My granddaughter has got her mommy and daddy wrapped! Not me, though, or Grandpa. We’re not falling for that sweetness routine.
My daughter recently called me and was trying hard to talk to me, but you could hear the baby in the background. All the while, Amber was interrupted and kept addressing my granddaughter, who I affectionately call, Angel Pie.
My poor daughter was saying, “No...Stop that…Give that back...You can’t have that...Come back here!”
“What’s wrong, honey?” I asked into the phone as I was enjoying every bit of the mother’s curse.
With exasperation, Amber snaps, “Angel Pie is not behaving!”
I can relate. She is her mother’s daughter. Amber thinks she’s not listening now; just wait until she hits those teenage years and the eye roll is permanently installed.
When I was younger, my brother Karl attended a private high school in Holly, Michigan, Adelphian Academy. It was a church based school for Seventh Day Adventist, the religion in which we grew up.
I remember going to his dorm room several times. The movie Revenge of the Nerds has a scene where Lewis and Gilbert are standing in their (empty) dorm room looking around and surveying it with excitement. That scene always reminded me of my brother Karl and the moment he stood surveying his newly acquired dorm room at the academy. Yup, he was a nerd, too.
I was probably about eight or nine then when he started there. That same year I had written a five-verse poem that I can only remember one verse of. The poem was about Autumn. The single verse that I can remember is “Down, down yellow and brown. The leaves are falling all over town.”
When he came home for the holidays, I had excitedly shown him what I had written. Karl did not seem too interested. However, the poem did disappear. Upon our next visit to Adelphian Academy and to Karl’s dorm room, I found it among some of his papers.
“You took my poem?” I asked. I was a little hurt that he took it especially since he didn’t even seem to like it.
“I have a friend who writes songs,” he explained. “I thought he might like to use it. Is that okay?”
What could I say? I had to save my big brother from the fires of hell! I couldn’t let him burn for all eternity for taking my poem so I told him he could have it and his friend could use it.
Whew! That was close! You’re welcome, Karl. A sister’s love never fails.
When I lived in Toledo, I went to Scott High School. At the time, it was reputed to be one of the worst schools in the city. There was a student body of about 1,500 students with a ratio of one white person (or other descent) to every 100 black students. That’s 97.3% Black Americans attending class. Being Caucasian, I was one of the 2.7%.
I loved the school and the teachers that taught there. Some of my best school memories come from my years as a student in that school. That’s not true for all though.
We had a substitute teacher for English. It was my freshman year and our regular teacher had moved to another state so until they found his replacement, Mrs. Levine substituted. I noticed that on her first day she was so jittery she stammered a lot while teaching.
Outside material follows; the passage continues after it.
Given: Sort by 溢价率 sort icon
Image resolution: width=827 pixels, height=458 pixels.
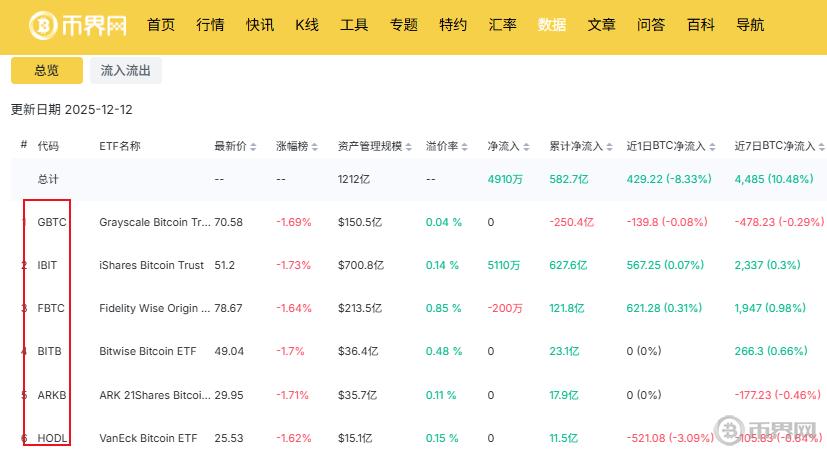Looking at the screenshot, I should point(467,147).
On the second day, another one of the students pointed the stammering out and she openly admitted to be scared to death.
“I’m afraid to work here,” she confessed. “It scares me just to park in the parking lot.”
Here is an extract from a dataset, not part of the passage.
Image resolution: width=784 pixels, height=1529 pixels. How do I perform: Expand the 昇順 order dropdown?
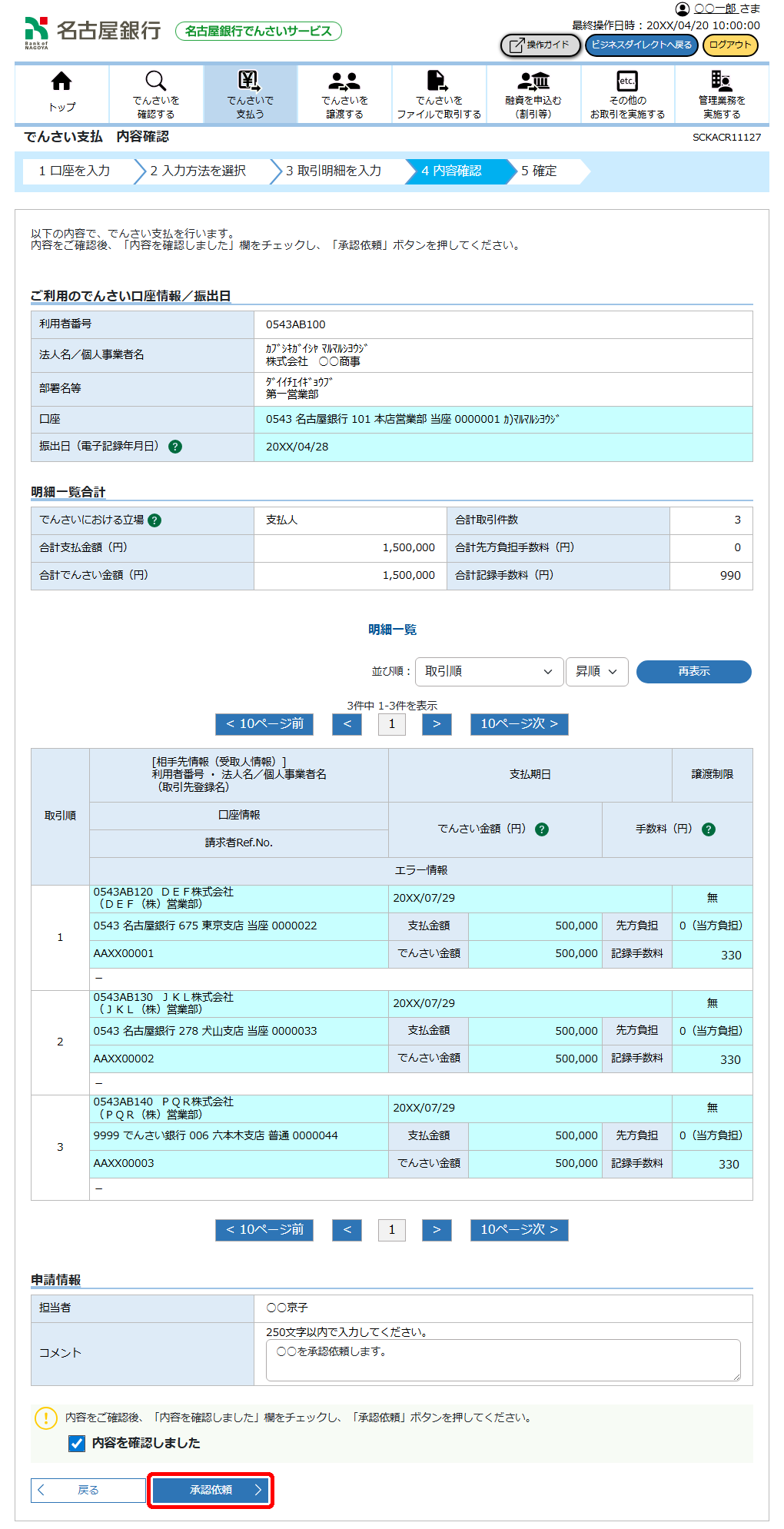pyautogui.click(x=596, y=672)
“What are you afraid of?” one of the students asked.
“I’m afraid of being attacked,” she answered, surprised that the reason wasn’t obvious.
I silently shook my head. At the end of class, I dawdled until I was one of the last leaving the classroom.
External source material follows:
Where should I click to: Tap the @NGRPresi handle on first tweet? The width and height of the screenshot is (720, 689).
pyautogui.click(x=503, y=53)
“Mrs. Levine,” I called out to her quietly. “You should have never told us you were afraid. If you’re afraid and some students know it, they will eat you up.”
She nodded her head and said, “Yes, I realized that after I said it. I don’t know what to do now.”
“Don’t be afraid,” I answered. “Just because their skin is darker than ours does not always mean they are worse than white kids. We’re all the same inside.”
I’m guessing I didn’t help ease her mind any. She taught one more day and then we had a new replacement: a substitute for the substitute.